Lili Caneças (Maria Alice Carvalho Monteiro), hoje com 80 anos, foi a primeira influencer portuguesa, a mãe do jet set à portuguesa. Deu uma entrevista ao Público sobre o tema da longevidade. Fazem-na feliz o ter protagonismo, as pessoas olharem para ela e darem-lhe palmas, confessa. Foi assim que o seu nome próprio foi designado por Manuel Pinto Coelho por Lili Caneças. Foi ela a primeira figura pública portuguesa a falar abertamente sobre as intervenções estéticas, no tempo em que ainda eram um tabu.

Em 2001, o famoso peeling abriu os noticiários televisivos em Portugal com a socialite a  fazer uma conferência de imprensa em direto.
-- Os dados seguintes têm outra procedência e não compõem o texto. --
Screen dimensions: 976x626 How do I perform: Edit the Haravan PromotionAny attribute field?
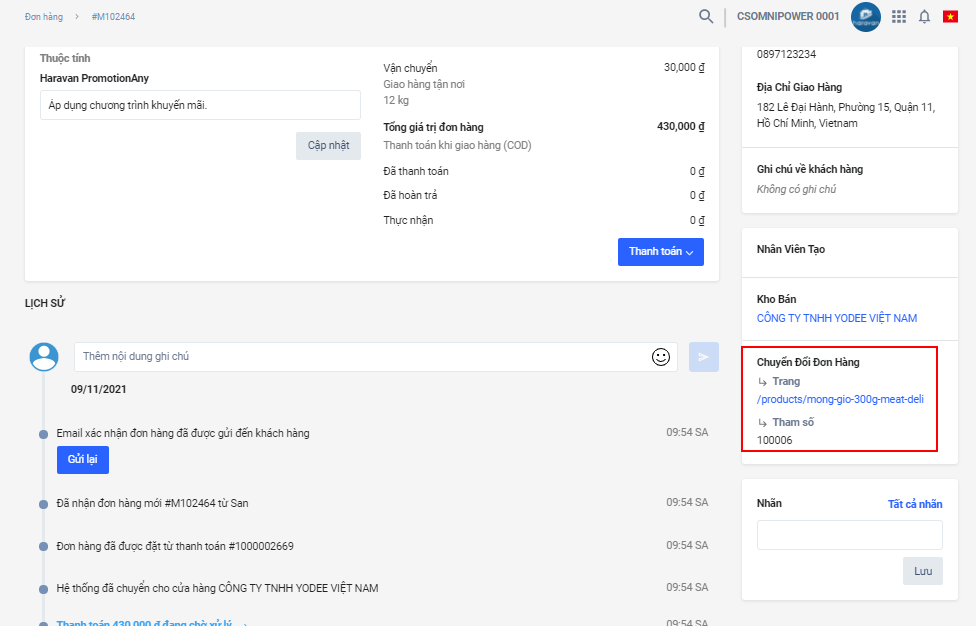coord(200,105)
A sua vida de estudante universitária havia de durar pouco. Aos 19 anos começou a trabalhar como assistente de bordo na TAP. Entretanto, conheceu o marido, Álvaro Caneças. Foi ele que lhe deu acesso à vida de luxo, mas o tempo havia de tornar o divórcio uma inevitabilidade. Ela começou a trabalhar em televisão, mas manteve os contactos entre o jet set, que a continuaram a levar a Monte Carlo, no Mónaco, ou na Florida. “Tenho um sonho que é fazer uma geminação entre Monte Carlo e Cascais. Seria muito bom recebermos turistas com poder económico em Cascais”, conta a autodenominada “tia de Cascais”.

“Não sente a idade” a passar-lhe pelo corpo, até porque “detesta a velhice”. “Não gosto de repetir prazeres. Gosto de estar sempre a fazer coisas novas”, termina Lili Caneças, com o brilho de quem ainda tem muita vida a palmilhar depois dos 80.